Budaya makanan setua keberadaan manusia. Makanan adalah pasangan kempel kehidupan. Kebutuhan terhadap makanan memang merupakan kerja manusia di awal waktu mitis. Jenis makanan yang dikonsumsi akan berubah dengan sendirinya sejalan dengan perubahan suatu wangsa manusia, dengan gerak kehidupannya. Kelestarian kehidupan suatu wangsa disejajarkan dengan cadangan makanan di tempat wangsa itu tinggal, tempatnya menegakkan apa yang dinamakan ‘peradaban’. Ada yang memilih bertanam (pribumi). Ada yang memilih berpindah (nomad), yang kelak di kemudian waktu menjulangkan apa yang disebut koloni(sasi). Bahkan, di masa yang katanya pos-kolonial sekarang, agresi terhadap ‘sumber-makanan’ masih kenthel tampak di banyak wilayah, menguatkan apa yang terkenal dengan istilah neo-koloni(alisasi): investasi. Yang semangatnya bahkan menelusup di dalam nalar pribumi: wangsa yang secara turun-temurun menetap di suatu wilayah. Sementara wangsa-pribumi adalah kelompok yang dekat dengan sumber makanan; nyawiji dengan berbagai jenis bentuk mentah (raw) dan matang (cooked) makanan.
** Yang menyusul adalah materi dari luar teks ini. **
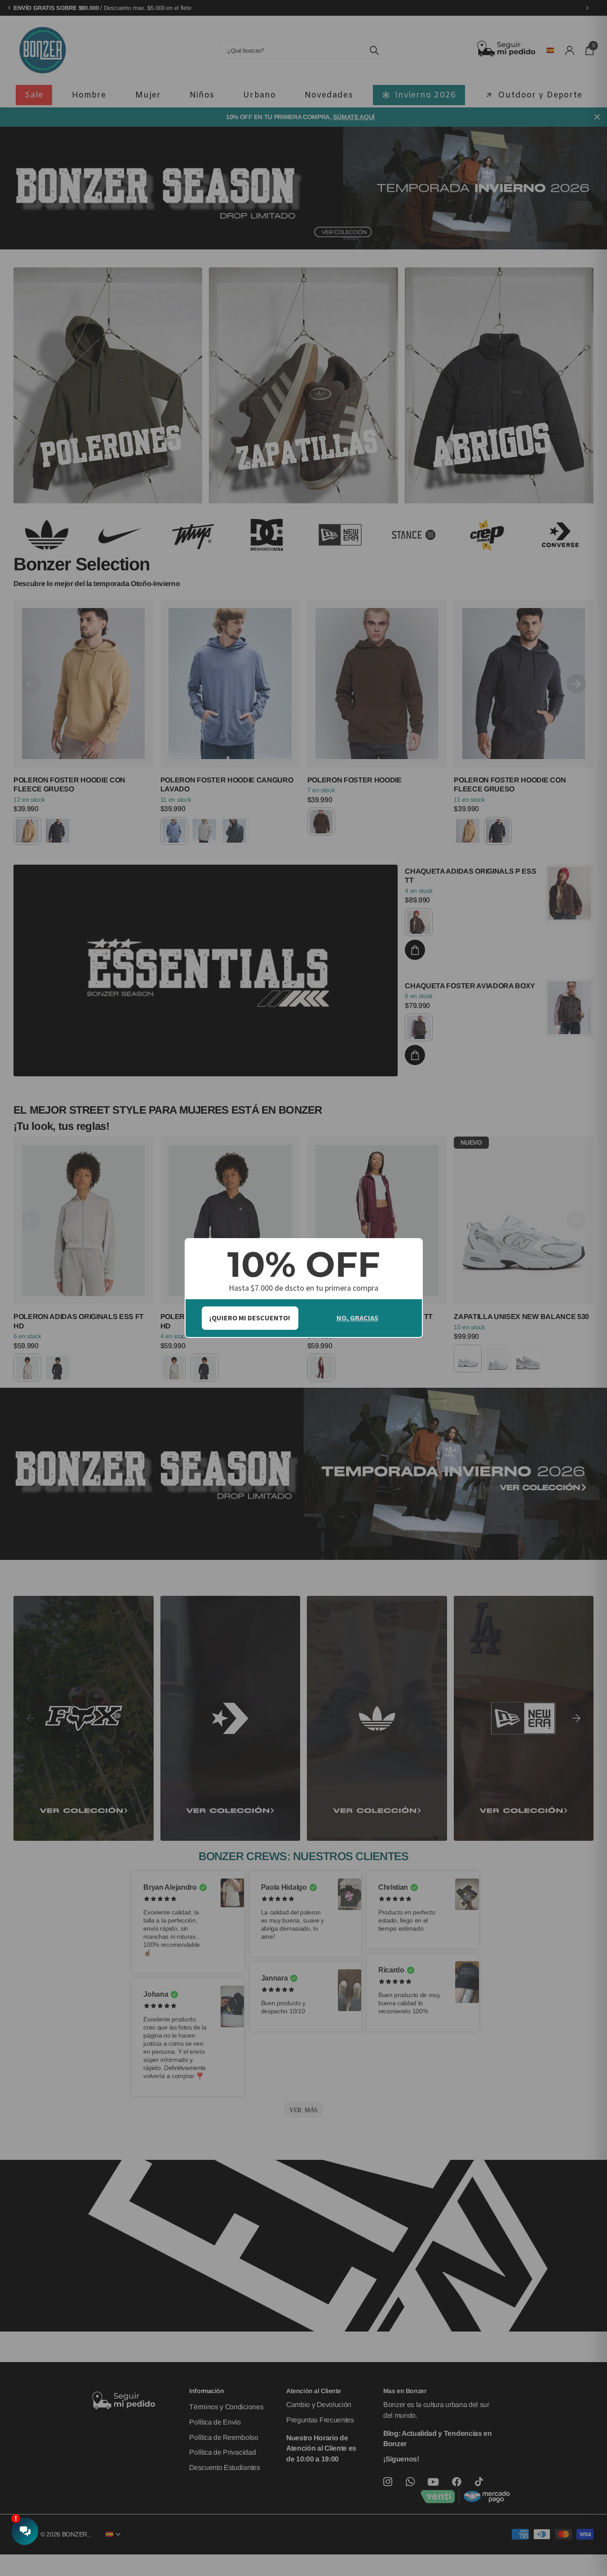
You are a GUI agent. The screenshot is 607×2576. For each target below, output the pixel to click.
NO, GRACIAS (357, 1317)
Berbagai jenis makanan yang dikonsumsi suatu wangsa mau tak mau menyesuaikan dengan kondisi lingkungan tinggalnya. Dan suatu wangsa hidup berganti masa. Kemudian muncul lah makanan-makanan yang bernuansa mitologis, atau meta-logos, yang menggambarkan nalar-lembut: bagaimana cara suatu wangsa berfikir tentang sumber daya di tempat lingkungannya tinggal, bagaimana teknik pengolahannya, bidang kerja apa yang dipilih untuk melangsungkan kehidupan, bagaimana melekatkan brand pada jenis makanan tertentu karena memang selaras dengan kualitasnya, bagaimana jenis makanan berkelindan dengan unsur-unsur budaya suatu wangsa secara keseluruhan, bagaimana spiritualitasnya, bagaimana makanan memengaruhi gerak perekonomiannya, bagaimana menyusun menu yang ‘nikmat’ dan ‘sempurna’ ala makanan surgawi, dan seterusnya dan seterusnya.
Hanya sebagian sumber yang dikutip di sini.